- [Assignment]: Copy out precisely the line that holds "Adverteren (786, 2468)" and all the lines following it in the data, up to and including the last one, and no others.

Records from a data source
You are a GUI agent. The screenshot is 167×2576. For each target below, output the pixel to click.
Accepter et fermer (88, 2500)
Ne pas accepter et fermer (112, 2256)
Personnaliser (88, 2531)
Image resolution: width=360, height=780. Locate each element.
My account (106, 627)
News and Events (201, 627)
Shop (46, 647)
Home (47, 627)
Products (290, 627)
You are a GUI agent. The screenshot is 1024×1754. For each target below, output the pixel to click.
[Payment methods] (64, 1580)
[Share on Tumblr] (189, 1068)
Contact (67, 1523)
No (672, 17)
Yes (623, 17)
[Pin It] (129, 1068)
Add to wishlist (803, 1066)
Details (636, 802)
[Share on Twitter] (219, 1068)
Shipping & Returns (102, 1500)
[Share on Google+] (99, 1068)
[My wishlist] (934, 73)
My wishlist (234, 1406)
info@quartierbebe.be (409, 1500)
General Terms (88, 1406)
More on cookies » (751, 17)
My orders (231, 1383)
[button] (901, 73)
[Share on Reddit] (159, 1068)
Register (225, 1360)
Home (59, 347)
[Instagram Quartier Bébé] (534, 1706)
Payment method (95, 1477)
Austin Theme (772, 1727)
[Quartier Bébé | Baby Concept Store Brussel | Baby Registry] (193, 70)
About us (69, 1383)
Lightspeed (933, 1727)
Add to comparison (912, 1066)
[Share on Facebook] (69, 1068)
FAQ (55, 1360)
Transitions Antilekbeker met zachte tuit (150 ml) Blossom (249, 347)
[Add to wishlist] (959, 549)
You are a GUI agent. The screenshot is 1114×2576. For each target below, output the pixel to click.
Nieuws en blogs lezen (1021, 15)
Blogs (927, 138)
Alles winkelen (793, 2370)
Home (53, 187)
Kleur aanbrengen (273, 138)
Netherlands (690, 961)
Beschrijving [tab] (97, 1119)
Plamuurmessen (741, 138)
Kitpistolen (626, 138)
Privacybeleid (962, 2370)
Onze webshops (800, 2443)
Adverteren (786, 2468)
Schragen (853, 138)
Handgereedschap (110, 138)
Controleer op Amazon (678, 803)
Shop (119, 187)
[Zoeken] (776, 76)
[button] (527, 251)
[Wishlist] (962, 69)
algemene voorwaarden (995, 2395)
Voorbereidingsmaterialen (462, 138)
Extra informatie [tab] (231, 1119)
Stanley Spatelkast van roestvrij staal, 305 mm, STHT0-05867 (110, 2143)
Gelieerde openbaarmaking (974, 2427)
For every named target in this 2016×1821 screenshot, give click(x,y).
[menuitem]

- [Written solution]:
Adverteren (786, 2468)
Schragen (853, 138)
Handgereedschap (110, 138)
Controleer op Amazon (678, 803)
Shop (119, 187)
[Zoeken] (776, 76)
[button] (527, 251)
[Wishlist] (962, 69)
algemene voorwaarden (995, 2395)
Voorbereidingsmaterialen (462, 138)
Extra informatie [tab] (231, 1119)
Stanley Spatelkast van roestvrij staal, 305 mm, STHT0-05867 (110, 2143)
Gelieerde openbaarmaking (974, 2427)
For every named target in this 2016×1821 screenshot, give click(x,y).
[menuitem]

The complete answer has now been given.